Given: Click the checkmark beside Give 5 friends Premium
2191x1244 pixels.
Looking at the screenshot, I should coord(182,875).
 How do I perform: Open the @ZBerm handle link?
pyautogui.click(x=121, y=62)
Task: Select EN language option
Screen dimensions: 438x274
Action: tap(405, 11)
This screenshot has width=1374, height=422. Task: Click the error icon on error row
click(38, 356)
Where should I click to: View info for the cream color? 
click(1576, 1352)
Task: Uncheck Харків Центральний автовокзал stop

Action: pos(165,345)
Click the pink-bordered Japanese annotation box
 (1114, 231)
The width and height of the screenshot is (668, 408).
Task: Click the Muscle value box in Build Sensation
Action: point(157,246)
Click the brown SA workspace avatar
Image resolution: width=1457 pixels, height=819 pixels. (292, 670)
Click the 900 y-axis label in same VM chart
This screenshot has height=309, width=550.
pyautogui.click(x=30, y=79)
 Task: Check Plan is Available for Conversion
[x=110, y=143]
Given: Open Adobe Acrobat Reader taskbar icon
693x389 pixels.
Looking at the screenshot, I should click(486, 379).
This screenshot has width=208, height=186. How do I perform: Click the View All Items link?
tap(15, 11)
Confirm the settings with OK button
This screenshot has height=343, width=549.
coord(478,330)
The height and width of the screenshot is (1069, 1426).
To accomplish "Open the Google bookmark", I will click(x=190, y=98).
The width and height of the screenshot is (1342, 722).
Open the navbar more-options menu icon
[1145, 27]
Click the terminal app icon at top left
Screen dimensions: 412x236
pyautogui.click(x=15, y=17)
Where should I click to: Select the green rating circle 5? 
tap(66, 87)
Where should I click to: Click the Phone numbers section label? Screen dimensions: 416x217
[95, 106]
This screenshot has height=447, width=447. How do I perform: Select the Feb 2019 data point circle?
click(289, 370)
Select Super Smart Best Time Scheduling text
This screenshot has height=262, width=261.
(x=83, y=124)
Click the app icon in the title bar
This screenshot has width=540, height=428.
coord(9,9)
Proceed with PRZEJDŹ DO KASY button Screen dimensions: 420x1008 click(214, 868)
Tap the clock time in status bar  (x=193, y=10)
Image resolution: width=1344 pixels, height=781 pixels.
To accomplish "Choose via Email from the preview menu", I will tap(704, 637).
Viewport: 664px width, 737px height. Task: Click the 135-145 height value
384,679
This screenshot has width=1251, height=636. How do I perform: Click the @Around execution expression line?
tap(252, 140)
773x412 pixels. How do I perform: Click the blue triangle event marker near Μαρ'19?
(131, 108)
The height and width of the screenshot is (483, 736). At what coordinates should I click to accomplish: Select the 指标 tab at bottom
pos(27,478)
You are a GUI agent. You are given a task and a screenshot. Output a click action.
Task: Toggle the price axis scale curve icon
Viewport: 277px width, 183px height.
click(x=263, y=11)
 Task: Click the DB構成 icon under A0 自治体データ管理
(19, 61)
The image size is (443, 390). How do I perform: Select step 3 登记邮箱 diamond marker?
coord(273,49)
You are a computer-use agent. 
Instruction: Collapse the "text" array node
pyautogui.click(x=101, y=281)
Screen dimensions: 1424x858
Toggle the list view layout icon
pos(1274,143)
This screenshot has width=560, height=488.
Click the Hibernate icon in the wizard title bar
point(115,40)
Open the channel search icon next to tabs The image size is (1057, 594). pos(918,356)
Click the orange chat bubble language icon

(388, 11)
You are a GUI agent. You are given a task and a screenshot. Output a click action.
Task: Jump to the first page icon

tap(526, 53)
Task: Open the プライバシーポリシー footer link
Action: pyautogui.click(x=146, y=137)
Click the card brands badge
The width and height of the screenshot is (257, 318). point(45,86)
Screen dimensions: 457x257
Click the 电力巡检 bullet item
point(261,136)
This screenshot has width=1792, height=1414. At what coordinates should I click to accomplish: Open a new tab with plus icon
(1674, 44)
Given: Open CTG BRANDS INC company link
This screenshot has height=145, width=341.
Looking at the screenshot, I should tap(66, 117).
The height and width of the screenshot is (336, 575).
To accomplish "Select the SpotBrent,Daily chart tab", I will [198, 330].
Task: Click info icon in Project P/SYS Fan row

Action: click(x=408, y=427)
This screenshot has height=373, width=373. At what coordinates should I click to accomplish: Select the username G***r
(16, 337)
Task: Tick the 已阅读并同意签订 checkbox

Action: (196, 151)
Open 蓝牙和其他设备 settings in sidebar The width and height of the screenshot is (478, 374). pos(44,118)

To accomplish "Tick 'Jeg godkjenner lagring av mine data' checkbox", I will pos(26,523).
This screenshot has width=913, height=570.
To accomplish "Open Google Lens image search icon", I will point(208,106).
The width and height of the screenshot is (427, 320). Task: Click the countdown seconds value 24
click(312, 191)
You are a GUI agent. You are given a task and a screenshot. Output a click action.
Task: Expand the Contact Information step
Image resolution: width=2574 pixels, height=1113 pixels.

## WRITTEN PROBLEM
Quote all of the lines above word for word, in their original order.

## THE RESPONSE
Given: Click the checkmark beside Give 5 friends Premium
2191x1244 pixels.
Looking at the screenshot, I should coord(182,875).
 How do I perform: Open the @ZBerm handle link?
pyautogui.click(x=121, y=62)
Task: Select EN language option
Screen dimensions: 438x274
Action: tap(405, 11)
This screenshot has width=1374, height=422. Task: Click the error icon on error row
click(38, 356)
Where should I click to: View info for the cream color? 
click(1576, 1352)
Task: Uncheck Харків Центральний автовокзал stop

Action: pos(165,345)
Click the pink-bordered Japanese annotation box
 (1114, 231)
The width and height of the screenshot is (668, 408).
Task: Click the Muscle value box in Build Sensation
Action: point(157,246)
Click the brown SA workspace avatar
Image resolution: width=1457 pixels, height=819 pixels. (292, 670)
Click the 900 y-axis label in same VM chart
This screenshot has height=309, width=550.
pyautogui.click(x=30, y=79)
 Task: Check Plan is Available for Conversion
[x=110, y=143]
Given: Open Adobe Acrobat Reader taskbar icon
693x389 pixels.
Looking at the screenshot, I should click(486, 379).
This screenshot has width=208, height=186. How do I perform: Click the View All Items link?
tap(15, 11)
Confirm the settings with OK button
This screenshot has height=343, width=549.
coord(478,330)
The height and width of the screenshot is (1069, 1426).
To accomplish "Open the Google bookmark", I will click(x=190, y=98).
The width and height of the screenshot is (1342, 722).
Open the navbar more-options menu icon
[1145, 27]
Click the terminal app icon at top left
Screen dimensions: 412x236
pyautogui.click(x=15, y=17)
Where should I click to: Select the green rating circle 5? 
tap(66, 87)
Where should I click to: Click the Phone numbers section label? Screen dimensions: 416x217
[95, 106]
This screenshot has height=447, width=447. How do I perform: Select the Feb 2019 data point circle?
click(289, 370)
Select Super Smart Best Time Scheduling text
This screenshot has height=262, width=261.
(x=83, y=124)
Click the app icon in the title bar
This screenshot has width=540, height=428.
coord(9,9)
Proceed with PRZEJDŹ DO KASY button Screen dimensions: 420x1008 click(214, 868)
Tap the clock time in status bar  (x=193, y=10)
Image resolution: width=1344 pixels, height=781 pixels.
To accomplish "Choose via Email from the preview menu", I will tap(704, 637).
Viewport: 664px width, 737px height. Task: Click the 135-145 height value
384,679
This screenshot has width=1251, height=636. How do I perform: Click the @Around execution expression line?
tap(252, 140)
773x412 pixels. How do I perform: Click the blue triangle event marker near Μαρ'19?
(131, 108)
The height and width of the screenshot is (483, 736). At what coordinates should I click to accomplish: Select the 指标 tab at bottom
pos(27,478)
You are a GUI agent. You are given a task and a screenshot. Output a click action.
Task: Toggle the price axis scale curve icon
Viewport: 277px width, 183px height.
click(x=263, y=11)
 Task: Click the DB構成 icon under A0 自治体データ管理
(19, 61)
The image size is (443, 390). How do I perform: Select step 3 登记邮箱 diamond marker?
coord(273,49)
You are a computer-use agent. 
Instruction: Collapse the "text" array node
pyautogui.click(x=101, y=281)
Screen dimensions: 1424x858
Toggle the list view layout icon
pos(1274,143)
This screenshot has width=560, height=488.
Click the Hibernate icon in the wizard title bar
point(115,40)
Open the channel search icon next to tabs The image size is (1057, 594). pos(918,356)
Click the orange chat bubble language icon

(388, 11)
You are a GUI agent. You are given a task and a screenshot. Output a click action.
Task: Jump to the first page icon

tap(526, 53)
Task: Open the プライバシーポリシー footer link
Action: pyautogui.click(x=146, y=137)
Click the card brands badge
The width and height of the screenshot is (257, 318). point(45,86)
Screen dimensions: 457x257
Click the 电力巡检 bullet item
point(261,136)
This screenshot has width=1792, height=1414. At what coordinates should I click to accomplish: Open a new tab with plus icon
(1674, 44)
Given: Open CTG BRANDS INC company link
This screenshot has height=145, width=341.
Looking at the screenshot, I should tap(66, 117).
The height and width of the screenshot is (336, 575).
To accomplish "Select the SpotBrent,Daily chart tab", I will [198, 330].
Task: Click info icon in Project P/SYS Fan row

Action: click(x=408, y=427)
This screenshot has height=373, width=373. At what coordinates should I click to accomplish: Select the username G***r
(16, 337)
Task: Tick the 已阅读并同意签订 checkbox

Action: (196, 151)
Open 蓝牙和其他设备 settings in sidebar The width and height of the screenshot is (478, 374). pos(44,118)

To accomplish "Tick 'Jeg godkjenner lagring av mine data' checkbox", I will pos(26,523).
This screenshot has width=913, height=570.
To accomplish "Open Google Lens image search icon", I will point(208,106).
The width and height of the screenshot is (427, 320). Task: Click the countdown seconds value 24
click(312, 191)
You are a GUI agent. You are given a task and a screenshot. Output a click action.
Task: Expand the Contact Information step
Image resolution: width=2574 pixels, height=1113 pixels.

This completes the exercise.